2025 Data Engineering & AI Trends

January 24 2025Solutions
Anna Geller

Anna Geller

Product Lead

2025 Data Engineering & AI Trends

How Generative AI, new data regulations, and open table formats affect the data engineering landscape in 2025 and beyond

Many trends that began shaping data engineering in 2024 continue to affect data teams in 2025. AI keeps accelerating, and data lakes—along with open table formats—are more popular than ever. Below is our take on the trends influencing data engineering and AI today, and how they impact data professionals.


1. Generative AI as an Efficiency Driver

Last year’s prediction that AI would turn data teams from cost into profit centers hasn’t played out as expected. While generative AI is delivering measurable productivity gains, its impact on revenue generation remains limited outside hyperscalers and niche applications.

Coding assistants (e.g., Cursor, GitHub Copilot) accelerate development, while AI chatbots and search tools streamline workflows—enabling teams to achieve more with fewer hires.

Tech giants (Nvidia, AWS, Azure, Google) and LLM vendors profit from selling shovels in this gold rush, but most industries use GenAI to trim operational costs rather than create new income streams. For example, many deploy chatbots to cut support expenses, not to monetize the bots themselves.

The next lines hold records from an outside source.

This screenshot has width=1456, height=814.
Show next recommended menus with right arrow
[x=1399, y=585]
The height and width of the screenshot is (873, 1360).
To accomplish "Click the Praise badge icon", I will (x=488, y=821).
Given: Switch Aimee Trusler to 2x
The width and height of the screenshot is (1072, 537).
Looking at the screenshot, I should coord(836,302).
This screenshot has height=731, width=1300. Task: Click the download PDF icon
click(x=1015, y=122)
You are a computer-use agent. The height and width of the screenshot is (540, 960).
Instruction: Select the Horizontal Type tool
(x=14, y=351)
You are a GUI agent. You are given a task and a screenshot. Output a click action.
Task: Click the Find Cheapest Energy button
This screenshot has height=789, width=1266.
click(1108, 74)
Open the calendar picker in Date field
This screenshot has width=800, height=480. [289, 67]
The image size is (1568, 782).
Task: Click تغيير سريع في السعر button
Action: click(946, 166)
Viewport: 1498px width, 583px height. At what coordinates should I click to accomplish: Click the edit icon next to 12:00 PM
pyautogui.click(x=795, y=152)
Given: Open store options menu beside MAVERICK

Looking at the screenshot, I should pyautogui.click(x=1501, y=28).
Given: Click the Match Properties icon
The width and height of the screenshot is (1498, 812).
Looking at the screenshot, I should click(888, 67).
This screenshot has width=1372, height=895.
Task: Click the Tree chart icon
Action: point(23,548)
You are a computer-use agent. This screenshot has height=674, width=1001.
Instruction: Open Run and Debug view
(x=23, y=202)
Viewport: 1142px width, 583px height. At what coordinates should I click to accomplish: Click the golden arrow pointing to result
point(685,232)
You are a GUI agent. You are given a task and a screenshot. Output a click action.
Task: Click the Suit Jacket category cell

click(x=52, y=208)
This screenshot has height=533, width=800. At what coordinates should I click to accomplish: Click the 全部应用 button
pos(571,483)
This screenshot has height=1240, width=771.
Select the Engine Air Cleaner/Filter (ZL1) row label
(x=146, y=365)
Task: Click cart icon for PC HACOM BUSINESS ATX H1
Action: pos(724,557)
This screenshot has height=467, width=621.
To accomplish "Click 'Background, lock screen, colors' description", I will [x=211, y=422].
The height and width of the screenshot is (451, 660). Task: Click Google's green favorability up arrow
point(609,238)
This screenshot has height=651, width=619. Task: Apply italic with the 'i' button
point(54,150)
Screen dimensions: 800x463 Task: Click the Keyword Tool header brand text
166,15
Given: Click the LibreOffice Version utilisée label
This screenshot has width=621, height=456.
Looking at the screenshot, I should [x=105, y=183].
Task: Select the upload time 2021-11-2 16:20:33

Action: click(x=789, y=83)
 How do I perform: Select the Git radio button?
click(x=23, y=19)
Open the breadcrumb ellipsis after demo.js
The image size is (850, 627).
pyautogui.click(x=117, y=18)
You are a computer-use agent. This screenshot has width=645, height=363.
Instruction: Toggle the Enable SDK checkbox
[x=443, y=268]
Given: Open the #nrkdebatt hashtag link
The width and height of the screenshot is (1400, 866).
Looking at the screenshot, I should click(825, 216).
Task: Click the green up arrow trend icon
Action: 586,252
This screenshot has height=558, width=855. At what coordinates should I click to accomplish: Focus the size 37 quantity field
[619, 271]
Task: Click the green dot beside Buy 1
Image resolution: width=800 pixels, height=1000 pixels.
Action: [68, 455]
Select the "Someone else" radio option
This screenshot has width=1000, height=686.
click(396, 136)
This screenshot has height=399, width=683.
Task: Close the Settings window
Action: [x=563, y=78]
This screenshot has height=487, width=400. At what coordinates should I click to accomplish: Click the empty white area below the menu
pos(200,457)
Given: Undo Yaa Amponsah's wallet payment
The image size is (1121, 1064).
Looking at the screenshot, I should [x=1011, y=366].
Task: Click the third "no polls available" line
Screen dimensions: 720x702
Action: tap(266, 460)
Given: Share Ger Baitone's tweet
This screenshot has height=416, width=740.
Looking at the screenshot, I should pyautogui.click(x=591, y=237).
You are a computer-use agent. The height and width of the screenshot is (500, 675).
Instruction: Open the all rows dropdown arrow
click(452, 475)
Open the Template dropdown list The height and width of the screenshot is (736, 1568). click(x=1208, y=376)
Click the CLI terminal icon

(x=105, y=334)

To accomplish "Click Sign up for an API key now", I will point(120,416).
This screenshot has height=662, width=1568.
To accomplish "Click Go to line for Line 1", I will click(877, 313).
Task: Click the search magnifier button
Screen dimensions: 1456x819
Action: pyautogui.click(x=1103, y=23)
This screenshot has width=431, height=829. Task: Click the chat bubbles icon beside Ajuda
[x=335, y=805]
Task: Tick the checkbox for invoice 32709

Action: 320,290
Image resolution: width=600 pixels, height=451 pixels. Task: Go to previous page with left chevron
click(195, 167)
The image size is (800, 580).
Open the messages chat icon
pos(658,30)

2. AI Agents and Reasoning Models

Many data teams in 2025 are experimenting with agentic AI – systems that plan tasks and make decisions autonomously. These AI agents can break tasks into smaller steps, execute them, and interact with other tools.

That said, current agents still struggle with complex tasks. When faced with ambiguity or multi-layered problems, they might misinterpret context, hallucinate or continue running endlessly without knowing when to stop.

The next wave of improvements will likely focus on two areas: more robust frameworks to balance agent’s autonomy with control, and new models with built-in inference time computation, letting AI dynamically adjust its processing depth based on problem complexity. Techniques like chain-of-thought reasoning (where models explicitly outline their logic) show particular promise. We already see exciting developments in this field in early 2025 with open-source models such as DeepSeek-R1.


3. Massive and Small LLMs

The scale of model sizes continues to diverge. On one end, the big LLM providers, such as OpenAI, build their own data centers to power enormously large models which soon might reach trillions of parameters. Those LLMs can solve broad, complex problems. On the other end, small models (many of which are open-source) can run on laptops or phones and are perfect for specialized tasks. Both approaches broaden how (and where) data teams can deploy generative AI.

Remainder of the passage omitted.